Celebrating the greatest composer
The Viennese have always loved their greatest musician, Mozart, but in 2006, his 250th birthday, the city is pulling out all the stops. A major expansion project has taken place at the MOZARTHAUS, the museum that occupies his only surviving home. Located a few steps away from Stephansdom, it consists of a bedroom, study and other rooms, wrapped around a staircase shaft.
He lived there from 1784 to 1787. The space has always enjoyed a hallowed quality, as the visitor stands in between the same four walls where Le Nozze di Figaro was written.
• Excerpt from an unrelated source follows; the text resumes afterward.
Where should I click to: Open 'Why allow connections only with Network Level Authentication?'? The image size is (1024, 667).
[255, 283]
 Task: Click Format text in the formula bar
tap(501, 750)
Now there is a whole museum of Mozart’s life on the second and third floors, which includes original artefacts such as a trombone from Mozart’s time.
Since the whole of Vienna is permeated with Mozart’s history, the city itself has been turned into a museum in a clever initiative named ‘Calling Mozart’. As you walk around, look out for red posts with those words printed on them. Using your mobile phone, you can access an instantaneous audioguide—the street Rauhensteingasse may seem like any other, until the red pillar explains that it is the site of Mozart’s last home.
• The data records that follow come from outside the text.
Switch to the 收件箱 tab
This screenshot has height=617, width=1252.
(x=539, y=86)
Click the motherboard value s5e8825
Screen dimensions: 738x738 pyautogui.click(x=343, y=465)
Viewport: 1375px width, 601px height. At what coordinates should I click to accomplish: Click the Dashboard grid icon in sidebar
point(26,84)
The best way to appreciate Mozart is, of course, to listen to the music. A fun way to re-enter Mozart’s world is to attend a concert where the orchestra and singers are in period dress—think white wigs, bright frock coats and buckled shoes. Look out for these at the Musikverein venue. For those who like their music to be purely an affair of the ear, normal concerts can be found everywhere from the opera house to small churches.
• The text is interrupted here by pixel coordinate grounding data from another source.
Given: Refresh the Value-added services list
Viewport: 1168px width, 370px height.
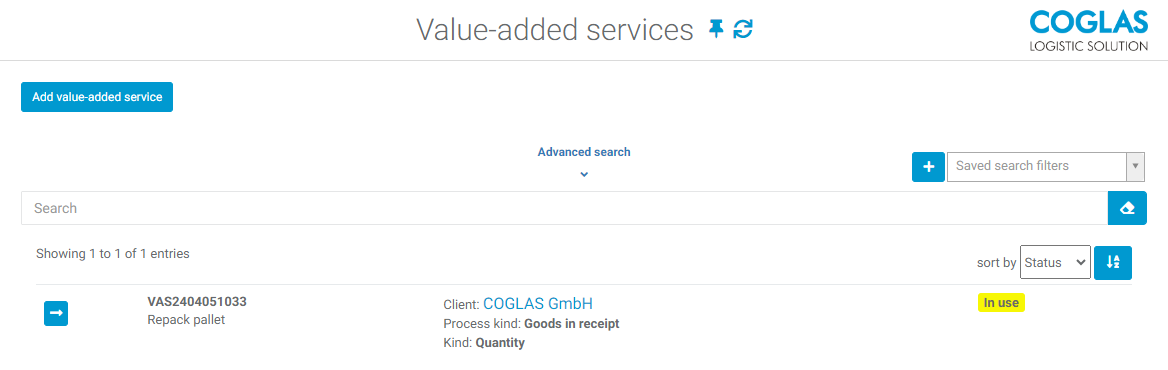Looking at the screenshot, I should click(x=743, y=30).
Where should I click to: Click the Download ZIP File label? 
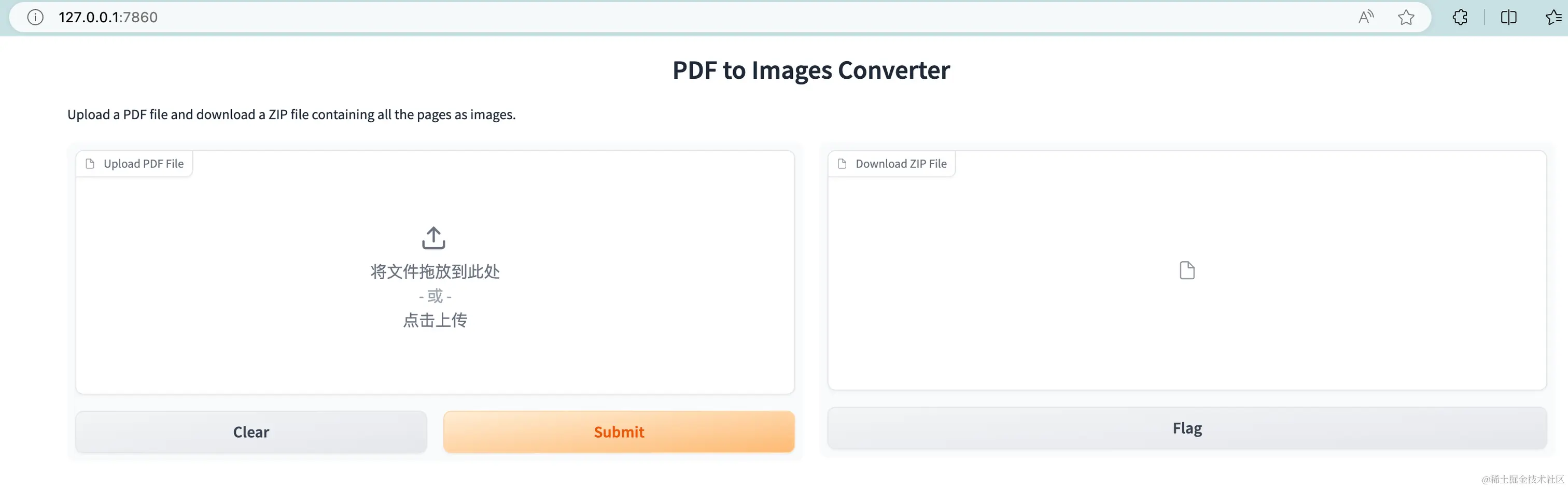(901, 164)
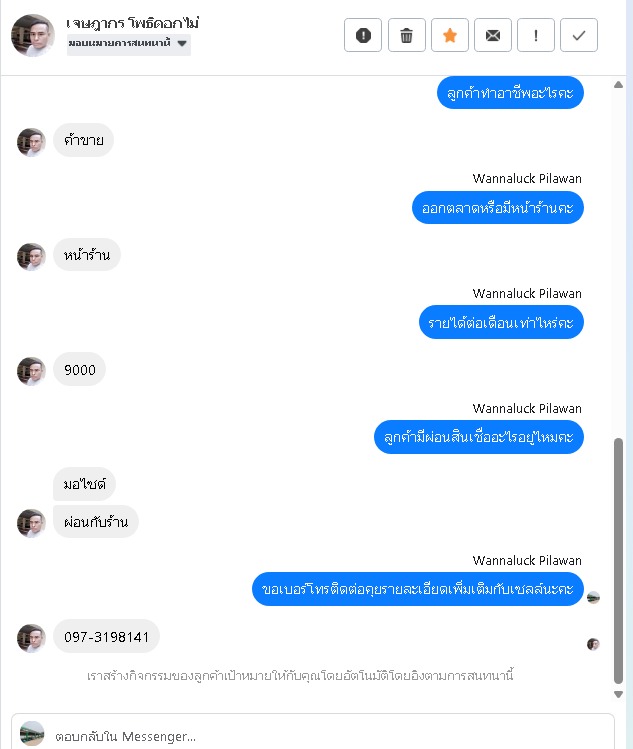Mark conversation unread with envelope icon
Screen dimensions: 633x749
pyautogui.click(x=493, y=35)
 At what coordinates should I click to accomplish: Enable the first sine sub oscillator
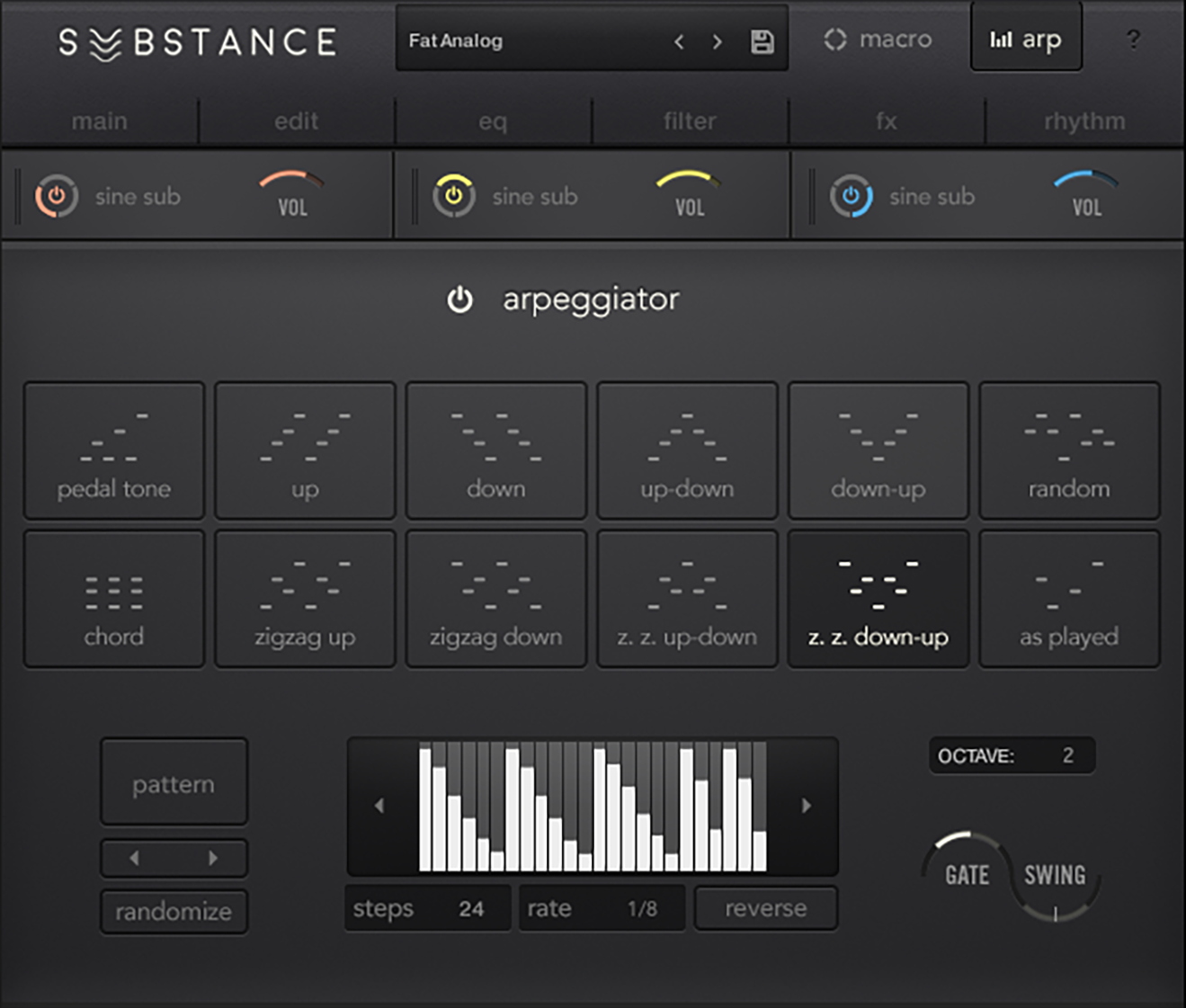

The big surprise of the Kunsthistorisches Museum—Austria’s national gallery—is the outrageously rich collection of paintings from Renaissance Venice. The museum boasts three of the only five authenticated paintings by the early sixteenth-century master Giorgione, namely Laura, a saucy portrait of a woman wearing laurel wreaths in her hair, the Boy with an Arrow, and the mysterious but radiant The Three Philosophers. This richness is thanks to the dominance over northern Italy enjoyed by the Habsburg family, the dynastic rulers of the Holy Roman Empire.
And there are fantastic collections of almost everything else. Rembrandt’s large Self-Portrait seems not only to describe the forms of the face, but to sculpt them with the lumpen paint. Most exciting for anyone who has not visited in the past two years are the antiquities galleries, which have been reopened after a luxurious makeover.
Homeliness and food
The Viennese like grandeur, but they also have a soft spot for things that are comforting and homely. They even have a special word to describe it: gemütlich. Think of taverns of old, warm fires and friendly faces. To experience it, try the restaurant Brezlgewoelbe, just off Judenplatz. Here, heavy wooden tables in vaulted cellars are dimly lit by candles. The house beer has a bitter hops taste cut perfectly with a subtle sweetness. The boiled beef with horseradish casts you back into an old rural world, away from the local bustle.
Bewitched by the opera
How could I be so stupid? I arrived in Vienna without having booked a ticket for the Staatsoper, the national opera house. Vienna’s musical scene has been nourished by the brilliance of Mozart and lashings of funding in the nineteenth century by Emperor Franz-Joseph, and the Staatsoper is considered the best in the world. The instruments are resonant, they are played faultlessly, the lead singers have piercingly emotional voices, and there is no skimping on numbers in the huge choruses.
When I heard that the tragic medieval love story LOHENGRIN by the great Romantic composer Richard Wagner was to be performed that night, I knew I had to get a ticket – but how, since it was sold out? It turns out that standing-room tickets go on sale an hour before the performance—so I sped off to buy one. It was worth it. Over and above the quality of the music, was the clever set with a lime-green church and trees made of black slats, which seemed both contemporary and timeless.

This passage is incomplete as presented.